Sony DADC, Photo Source : Sonydadc

Sony is the first company to bid farewell to CD, DVD, and Blu-ray production. As per reports, Sony will abandon the production of these physical formats. This commercial strategy by the company will be gradual, leaving aside optical storage media, that is, CD, DVD, and Blu-ray.

Digital formats continue to prove they are the future of consumption and seem to be dealing a heavy blow to physical formats. This is because it was announced that Sony will no longer invest in the manufacturing of CD, DVD, and Blu-ray. This news has left many saddened on social media.

Sony has conducted a round of layoffs at its recordable media manufacturing plant located in northern Japan. Reportedly, Sony’s media manufacturing division in Tagajo, Miyagi Prefecture, will cut 250 positions, with some affected employees being offered early retirement plans. The affected department handles the development of all physical media formats. This layoff is part of Sony’s strategy to slow down in the physical media sector, with plans to eventually cease production of physical media, including Blu-ray discs. Sony will eliminate 250 positions from the writable media division as it eradicates CD, DVD, and Blu-ray production.

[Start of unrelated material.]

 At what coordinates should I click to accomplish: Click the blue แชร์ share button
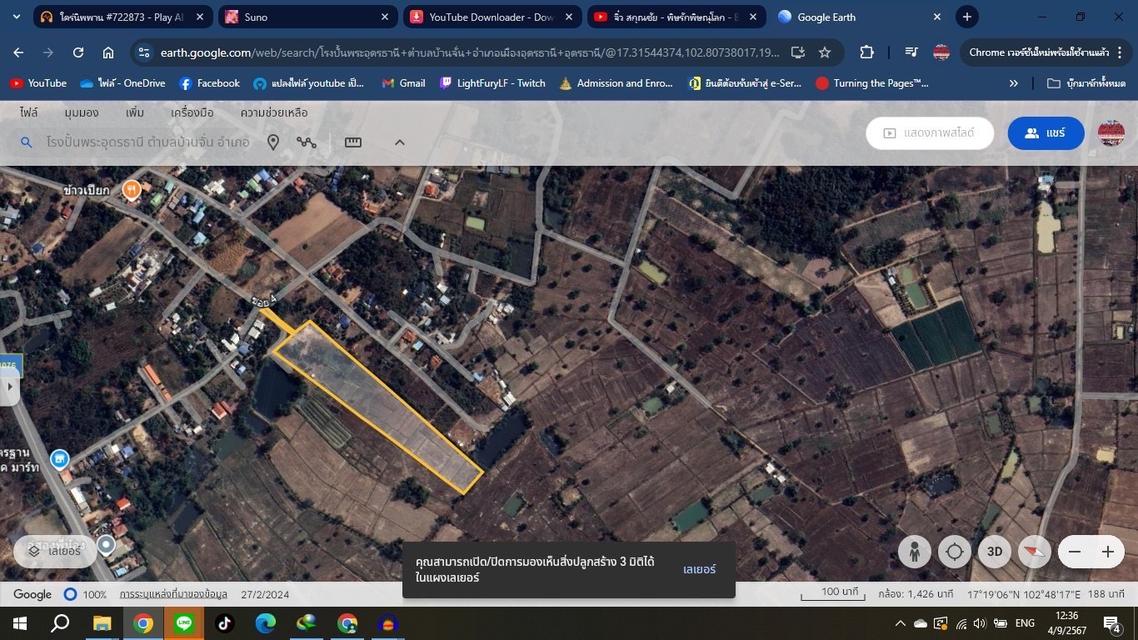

Currently, Sony’s Tagajo factory employs a total of 670 staff members. It’s uncertain if the remaining employees will be “safe,” as industry reports suggest Sony will “gradually cease production of optical disc storage media products, including Blu-ray discs.”

Similar POSTS

However, it’s noted that the production of pressed optical discs (ROM discs) at Sony will not be affected by these layoffs. Only the production of recordable discs like CD-Rs, DVD-Rs, and BD-Rs will see reductions. Consumers of physical media should not overly worry about the impact of Sony’s optical storage production cuts, as these discs are primarily manufactured for the music, video, and gaming markets. The president of Sony’s physical media division has reportedly assured communities that the layoffs at optical media production facilities will not affect pressed disc production. Clearly, as optical discs gradually fade from the view of personal computer users, Sony’s gradual phase-out of recordable/rewritable disc production seems inevitable.

Despite the rise of streaming affecting storage media and digital content becoming the new choice for users, Sony and Microsoft still release gaming consoles that support discs. Some enthusiasts continue to insist on collecting and storing music, video, and game content on physical media (discs). However, manufacturers must acknowledge a concern: physical media storage remains popular among users because properly stored discs do not face issues like those associated with purchased digital content becoming unusable or inaccessible. Nevertheless, as physical media sales decline, users are being pushed online. Fans of physical media argue that this method offers better audiovisual fidelity compared to streaming.